The job of collecting evidence related to the death, such as fibers, gunshot residue, and so on, is generally up to the responsible police agency, not the coroner. However, the forensic pathologist will take blood and tissue samples for toxicology and other purposes.

Some things I learned about my local coroner, which may or may not apply to yours:

  • While awaiting autopsy and, later, while awaiting pickup by a funeral home, etc., bodies are kept in body bags on shelves. There are no drawers like in TV morgues. Most bodies are kept in refrigerated rooms (where the smell is pretty awful), but the most decomposed ones may be kept in a freezer.
  • Coroners use multiple methods and checks to ensure that bodies don’t get confused with each other and to ensure they’re examining the right one.
  • They use ankle tags, not toe tags.
  • The police department, not the coroner, takes photos of the body before the autopsy.
  • The scent of decomposing human remains is distinctive and awful.
  • The police tech person who had to take photos spread Vick’s VapoRub under her nose. But the coroner teased her about it. He says Vick’s just opens up the nasal passages and makes everything smell like mentholated death. When the smell is especially bad, he puts a tea bag inside his mask.
  • In a non-homicide case, the autopsy takes about an hour. Homicides take longer because they require more care in recording and preserving evidence. For example, the size, depth, and angle of a stab wound may prove critical in a homicide but less so in an accident.
  • Internal organs (including the brain) are removed and weighed, and samples are taken. Then the organs are placed in a bag and sewn into the body cavity.
  • Pruning shears are used to fracture the ribs, allowing the chest plate to be removed for access to the internal organs. The chest plate is returned before the body is sewn back up.
  • Before the top of the skull is sawn off and the brain removed, the coroner peels back the scalp. (It will be put back in place after the autopsy, and the cut marks won’t show at the funeral.) Part of the saw cut includes a notch so that the removed piece sits back neatly when they’re done. This eerily reminded me of making a jack-o-lantern.
  • While people’s own mistakes often cause or vastly contribute to their death, the coroners understand that it’s devastating for families. They do their best to treat the families with respect and compassion.
  • Predictably, the hardest cases emotionally for the coroners involve child victims.
  • While coroners don’t investigate the circumstances behind a death, they may alert police when a suspected accident looks more like homicide. The coroner I spoke with told me about a case in which a young child died from a head injury supposedly caused by a fall. The hospital believed the parents’ claim that it was an accident, but the forensic pathologist told police it would be almost impossible for a simple fall to cause the extensive damage he found.

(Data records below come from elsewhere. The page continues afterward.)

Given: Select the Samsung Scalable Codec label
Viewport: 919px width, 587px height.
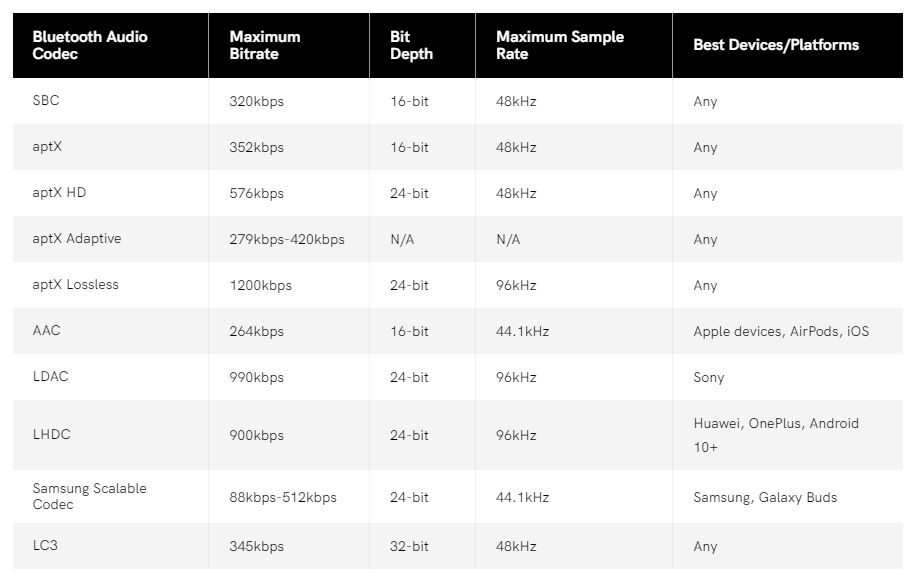Looking at the screenshot, I should click(89, 496).
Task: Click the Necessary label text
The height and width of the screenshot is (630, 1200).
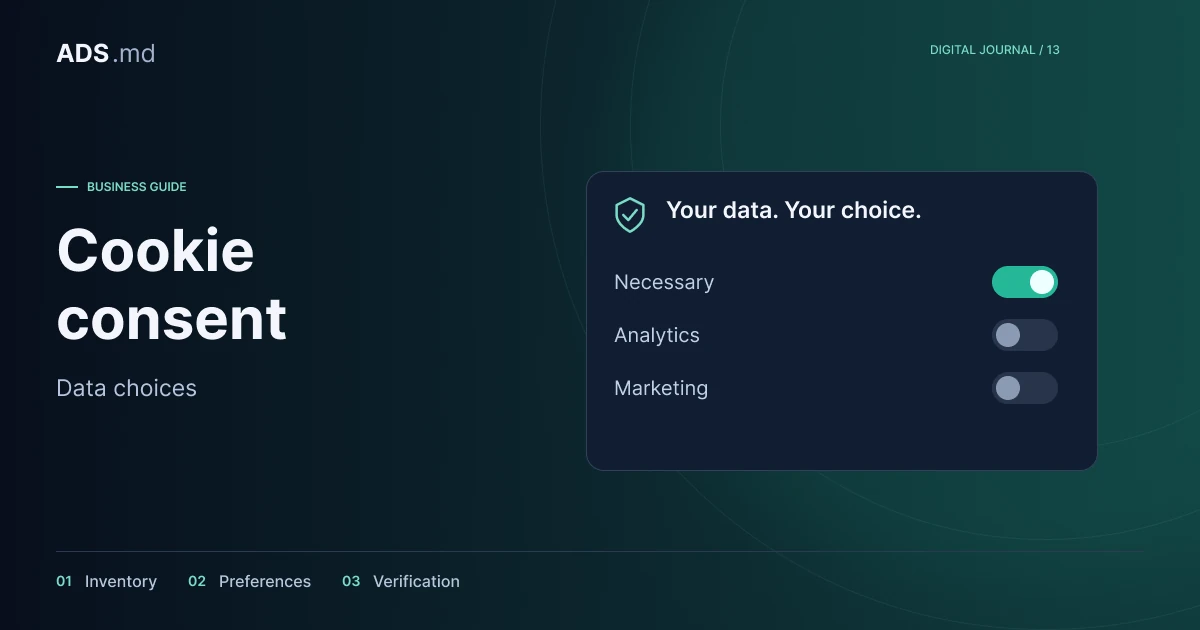Action: click(x=664, y=282)
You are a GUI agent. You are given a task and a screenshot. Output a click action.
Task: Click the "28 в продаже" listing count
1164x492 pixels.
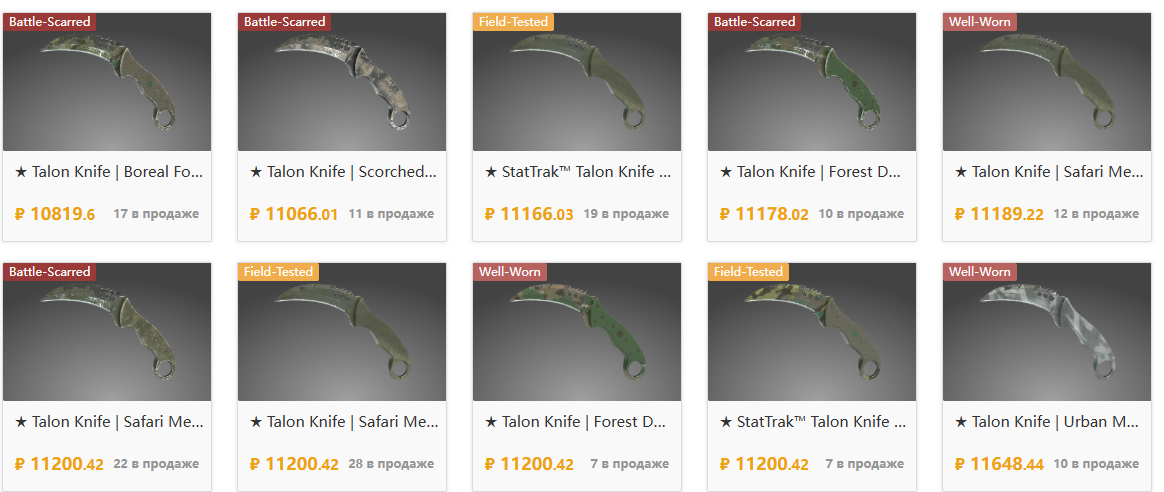pos(391,464)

  • Families are not brought in to ID bodies. In fact, while I’ve talked to agencies elsewhere that occasionally have families ID the deceased via photographs, my local agency doesn’t use family IDs at all. The coroner said there are much more reliable alternatives (medical and dental records, tattoos, serial numbers on joint replacements, etc.).
  • Breast implants have serial numbers and have been used to ID a body.
  • Evidence is not stored at the facility; bodies are released for burial, etc., and other evidence is given to families or law enforcement.
  • Unclaimed or indigent deceased people are cremated and the ashes scattered at sea.